This is a bit of a "note to self" but if you find it interesting let me know.
This isn't intended to be a deep dive into any particular technologies, but it might touch on some situations familiar to developers with a few years of experience in managing microservices.
Setting the scene
The main Java-based microservices had some common needs:
- authorization
- logging
- service discovery
- api documentation generation
- accessing objects from the cloud provider
Naturally
it made sense for all of this common functionality to be bundled
together in one common framework and used everywhere - which is fine.
Unfortunately
some awkward shortcuts were taken to achieve some of the functionality,
which made upgrading the underlying open source framework impossible to achieve without introducing breaking changes.
Before I
had joined the organisation a couple of attempts had already been made to get
things back into shape, but they ended up being aborted as the
developers came to the realisation that they could not make the
necessary updates without breaking the build for most of the existing services.
I helped to persuade the management team that
this inability to upgrade had to be addressed to enable us to avoid
security issues and take advantage of performance improvements, so a
team was formed.
My main coding contributions were:
- migrating between JAX-RS versions
- updating logging to continue to preserve correlation Ids since the underlying framework had changed significantly
- migrating away from using the very out of date S3 client
- repetitive small changes that didn't make sense for every team to learn about and apply themselves
Dependencies for tests should be scoped as "test"
Something
that looked like a minor oversight turned into a couple of weeks of
work for me. Some dependencies that were needed for running unit tests
had been specified with an incorrect scope, so instead of just being
available in the framework during build time they were actually being
bundled up and included in most of our microservices.
Changing
the scope of a handful of dependencies only to realise that a dozen or
more projects had been relying on that to bring in test support
libraries for their builds made me a little unpopular with developers
who had just completed work on new features and found that their builds
were broken so they could not deploy to production.
This
led to one of my first time sinks in the project. The majority of the
broken builds were for services that were not under active development,
so the teams that owned them could not be expected to down tools on what
they were actively working on to fix their services' dependencies.
Fortunately a migration of one of the test dependencies was a
recommended part of preparing to upgrade the underlying framework, so I
was able to get that change out of the way more quickly than if the
individual teams had done this themselves.

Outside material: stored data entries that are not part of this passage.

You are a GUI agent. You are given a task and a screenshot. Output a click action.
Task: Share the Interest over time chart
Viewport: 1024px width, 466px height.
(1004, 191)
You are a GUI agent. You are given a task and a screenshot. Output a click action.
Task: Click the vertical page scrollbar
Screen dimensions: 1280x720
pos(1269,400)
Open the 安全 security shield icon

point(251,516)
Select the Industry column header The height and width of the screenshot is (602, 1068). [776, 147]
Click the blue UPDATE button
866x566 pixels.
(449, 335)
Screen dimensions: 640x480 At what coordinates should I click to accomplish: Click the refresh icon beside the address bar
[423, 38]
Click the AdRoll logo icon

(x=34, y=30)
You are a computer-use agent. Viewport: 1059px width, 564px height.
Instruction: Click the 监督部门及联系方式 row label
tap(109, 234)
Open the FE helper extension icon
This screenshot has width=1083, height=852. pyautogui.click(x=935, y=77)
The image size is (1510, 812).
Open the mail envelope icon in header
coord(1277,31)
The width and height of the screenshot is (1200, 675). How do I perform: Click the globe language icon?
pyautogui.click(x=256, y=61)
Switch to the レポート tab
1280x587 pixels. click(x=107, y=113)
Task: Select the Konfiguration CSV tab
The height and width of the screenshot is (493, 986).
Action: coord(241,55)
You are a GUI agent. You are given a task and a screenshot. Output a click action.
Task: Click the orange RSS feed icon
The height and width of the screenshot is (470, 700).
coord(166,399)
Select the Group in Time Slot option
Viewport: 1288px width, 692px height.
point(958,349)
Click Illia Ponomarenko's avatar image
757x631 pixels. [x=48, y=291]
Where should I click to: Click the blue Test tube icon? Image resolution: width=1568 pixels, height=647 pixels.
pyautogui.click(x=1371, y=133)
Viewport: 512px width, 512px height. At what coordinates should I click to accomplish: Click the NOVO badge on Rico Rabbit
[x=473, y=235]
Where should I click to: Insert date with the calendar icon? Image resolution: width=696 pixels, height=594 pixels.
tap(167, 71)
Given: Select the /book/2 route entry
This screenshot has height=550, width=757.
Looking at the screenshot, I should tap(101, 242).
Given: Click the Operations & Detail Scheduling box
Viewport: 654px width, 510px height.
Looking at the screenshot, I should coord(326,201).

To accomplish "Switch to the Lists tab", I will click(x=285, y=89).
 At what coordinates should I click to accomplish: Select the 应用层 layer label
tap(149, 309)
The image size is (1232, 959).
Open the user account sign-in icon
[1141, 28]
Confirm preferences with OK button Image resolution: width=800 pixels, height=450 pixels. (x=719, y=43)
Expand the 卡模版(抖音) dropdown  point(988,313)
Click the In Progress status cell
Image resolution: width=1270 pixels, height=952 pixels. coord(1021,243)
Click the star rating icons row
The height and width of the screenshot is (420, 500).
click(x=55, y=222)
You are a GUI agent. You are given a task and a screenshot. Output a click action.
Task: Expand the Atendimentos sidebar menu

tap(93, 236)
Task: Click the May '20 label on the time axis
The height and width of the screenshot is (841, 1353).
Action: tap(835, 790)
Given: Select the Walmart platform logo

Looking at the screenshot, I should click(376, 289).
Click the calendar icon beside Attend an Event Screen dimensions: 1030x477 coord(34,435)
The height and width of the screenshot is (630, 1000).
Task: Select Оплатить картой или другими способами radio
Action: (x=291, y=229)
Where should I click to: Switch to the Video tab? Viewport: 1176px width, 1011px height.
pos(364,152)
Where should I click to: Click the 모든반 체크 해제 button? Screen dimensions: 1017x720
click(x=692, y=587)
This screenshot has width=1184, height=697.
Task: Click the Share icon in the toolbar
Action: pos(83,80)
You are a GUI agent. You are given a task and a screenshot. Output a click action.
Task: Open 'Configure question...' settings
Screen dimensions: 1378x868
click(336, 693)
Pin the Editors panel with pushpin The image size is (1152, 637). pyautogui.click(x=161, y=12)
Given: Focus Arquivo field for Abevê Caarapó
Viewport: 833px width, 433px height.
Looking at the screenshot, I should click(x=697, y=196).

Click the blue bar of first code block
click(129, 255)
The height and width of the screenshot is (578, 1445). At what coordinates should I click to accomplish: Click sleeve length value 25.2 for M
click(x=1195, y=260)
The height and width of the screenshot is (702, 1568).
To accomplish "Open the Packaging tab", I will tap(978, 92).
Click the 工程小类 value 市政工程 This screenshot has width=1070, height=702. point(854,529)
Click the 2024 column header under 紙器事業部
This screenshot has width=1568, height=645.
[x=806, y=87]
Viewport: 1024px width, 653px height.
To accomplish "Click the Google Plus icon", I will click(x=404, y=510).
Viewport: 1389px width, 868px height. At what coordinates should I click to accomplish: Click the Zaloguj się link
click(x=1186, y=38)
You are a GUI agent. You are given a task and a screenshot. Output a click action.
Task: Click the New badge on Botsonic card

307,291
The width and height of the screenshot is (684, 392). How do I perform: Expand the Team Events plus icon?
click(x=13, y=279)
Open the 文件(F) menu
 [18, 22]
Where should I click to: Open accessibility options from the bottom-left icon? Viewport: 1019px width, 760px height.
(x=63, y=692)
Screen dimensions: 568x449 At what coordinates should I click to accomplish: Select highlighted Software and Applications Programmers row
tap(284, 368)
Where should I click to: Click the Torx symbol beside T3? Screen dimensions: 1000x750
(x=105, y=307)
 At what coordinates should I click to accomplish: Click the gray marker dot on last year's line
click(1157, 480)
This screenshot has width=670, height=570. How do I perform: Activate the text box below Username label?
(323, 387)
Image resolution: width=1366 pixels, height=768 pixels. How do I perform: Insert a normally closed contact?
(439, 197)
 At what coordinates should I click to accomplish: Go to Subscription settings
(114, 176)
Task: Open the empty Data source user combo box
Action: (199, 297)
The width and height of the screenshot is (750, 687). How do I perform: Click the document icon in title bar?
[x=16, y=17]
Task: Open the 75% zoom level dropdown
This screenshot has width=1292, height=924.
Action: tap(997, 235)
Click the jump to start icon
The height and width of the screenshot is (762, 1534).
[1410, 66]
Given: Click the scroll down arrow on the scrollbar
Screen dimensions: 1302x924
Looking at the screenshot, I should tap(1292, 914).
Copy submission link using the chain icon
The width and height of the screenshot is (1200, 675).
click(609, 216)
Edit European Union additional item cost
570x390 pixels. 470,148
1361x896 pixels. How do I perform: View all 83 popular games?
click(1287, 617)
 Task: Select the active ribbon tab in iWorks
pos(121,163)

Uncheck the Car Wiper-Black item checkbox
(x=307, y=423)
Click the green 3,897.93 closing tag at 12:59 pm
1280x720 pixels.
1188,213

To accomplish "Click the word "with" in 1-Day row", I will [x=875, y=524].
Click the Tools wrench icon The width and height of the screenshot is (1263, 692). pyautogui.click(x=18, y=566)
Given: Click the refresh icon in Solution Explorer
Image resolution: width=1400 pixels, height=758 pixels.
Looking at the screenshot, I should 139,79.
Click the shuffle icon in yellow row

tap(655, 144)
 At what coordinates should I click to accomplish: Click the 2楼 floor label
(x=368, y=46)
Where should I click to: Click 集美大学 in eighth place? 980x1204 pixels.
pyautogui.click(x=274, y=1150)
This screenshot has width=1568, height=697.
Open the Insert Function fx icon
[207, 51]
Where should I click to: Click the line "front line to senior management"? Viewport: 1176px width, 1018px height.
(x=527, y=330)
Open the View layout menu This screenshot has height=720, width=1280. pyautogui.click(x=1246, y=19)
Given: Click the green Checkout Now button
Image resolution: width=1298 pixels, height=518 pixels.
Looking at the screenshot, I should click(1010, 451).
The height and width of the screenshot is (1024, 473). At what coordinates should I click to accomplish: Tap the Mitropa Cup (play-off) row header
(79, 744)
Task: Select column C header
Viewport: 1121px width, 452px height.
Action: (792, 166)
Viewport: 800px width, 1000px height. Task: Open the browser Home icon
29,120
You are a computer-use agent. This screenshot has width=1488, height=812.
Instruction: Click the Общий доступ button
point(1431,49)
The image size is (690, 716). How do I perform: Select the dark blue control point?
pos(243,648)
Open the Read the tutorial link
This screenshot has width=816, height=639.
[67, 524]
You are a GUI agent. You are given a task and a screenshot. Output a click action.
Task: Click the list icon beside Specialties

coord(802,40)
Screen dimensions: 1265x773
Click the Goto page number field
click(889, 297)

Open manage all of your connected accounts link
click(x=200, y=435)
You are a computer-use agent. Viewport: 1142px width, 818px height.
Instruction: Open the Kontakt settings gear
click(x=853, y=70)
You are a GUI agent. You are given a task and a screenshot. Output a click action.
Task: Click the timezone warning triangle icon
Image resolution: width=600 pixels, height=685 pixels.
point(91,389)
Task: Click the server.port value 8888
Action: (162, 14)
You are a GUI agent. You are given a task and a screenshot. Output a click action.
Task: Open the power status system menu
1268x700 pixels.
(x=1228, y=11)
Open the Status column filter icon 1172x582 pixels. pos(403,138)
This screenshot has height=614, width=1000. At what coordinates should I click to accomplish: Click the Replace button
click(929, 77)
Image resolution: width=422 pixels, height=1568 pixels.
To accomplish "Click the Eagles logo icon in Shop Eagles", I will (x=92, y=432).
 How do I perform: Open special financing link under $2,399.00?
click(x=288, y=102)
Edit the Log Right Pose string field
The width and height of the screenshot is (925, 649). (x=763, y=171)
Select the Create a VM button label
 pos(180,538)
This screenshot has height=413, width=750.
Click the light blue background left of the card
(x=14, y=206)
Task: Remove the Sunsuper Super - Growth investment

Service discovery client changes
The
existing service discovery mechanism involved service instances
registering themselves with Zookeeper during deployment. This allowed
Zookeeper to know which instances were available, and allowed services
to keep up to date about the available instances of services that they needed
to call.
Some aspect of this setup was not working properly, so
as a result each time a new version of a service was deployed we would
see a spike of errors due to clients sending requests to instances that
were not yet ready.
We had an alternative mechanism for
services to reach eachother by introducing fully qualified domain names pointing to the relevant load balancers,
so removing the Zookeeper dependency and updating the various http
clients to have some new configuration was in scope for this upgrade
project.
A colleague from another team contributed by
using his team's services as a proof of concept for migrating to the
fully qualified domain names.
The initial approach was
fine for those services as the clients could all be updated at the same
time. When it came time to apply the same type of change to other
services we struck an issue whereby not all client libraries could be
updated at the same time - so I had to introduce a bridging interface
for the internal API client to allow old style clients and fully
qualified domain name clients to co-exist. This became my second time
sink of the project, as once more we could not rely on every team having
time made available by their product owners to address this migration
work.
I saw the client service discovery migration work as
being an area where specialization can speed things up. Having one or
two individuals applying the same mechanisms to make the necessary
changes in dozens of places is much more time efficient than having
dozens of individuals learn what is required and apply the change in two
or three places each. A couple of teams that did attempt to apply the
changes themselves missed applying changes to the bundled default
configuration for their client libraries - meaning additional
configuration changes would need to be set up in each of the services
that used their client libraries.
Not all services were created equal
Some services' build phases were more stable than others. One particularly complex system had not been deployed for a couple of months before we came to apply the service discovery client changes. The flaky nature of some of its integration tests left us in the dark about some broken builds for a few weeks. It didn't help that the test suite would take over half an hour to run. Eventually I realised that a client that I had configured in a hurry was missing one crucial property and we were able to unblock that service and it's associated client for release.
Libraries and versioning
Several services had a common type of sub-system to interact with - the obvious example being a relational database
- so over the years some common additional functionality had been introduced into a supporting library. Due to the lack of modularity in the underlying framework we found ourselves tying these support libraries to the framework - even for just being able to specify the database's connection properties as a configurable object.
I took the decision to treat the new version of the framework as a completely new artifact, which meant that each library also had to diverge from the existing versioning so that we would not have a situation of a service automatically picking up a new library version and bringing along a completely incompatible framework as a transitive dependency.
This got a bit of push-back from some developers as they started to look into what had been involved in successfully migrating services so far. "Are we going to end up with a new artifact for the next upgrade as well?" was a very fair question. Like most things in technology the short answer is, "It depends." My hope is that the current stable version of the underlying open source framework will only have minor upgrades for the next year or two. Alongside this my expectation is that many of the existing microservices will be migrated to a different type of environment, where some of the functionality provided by the in-house framework will be dealt with in ways that are external to the service - e.g. sidecars in systems such as Kubernetes.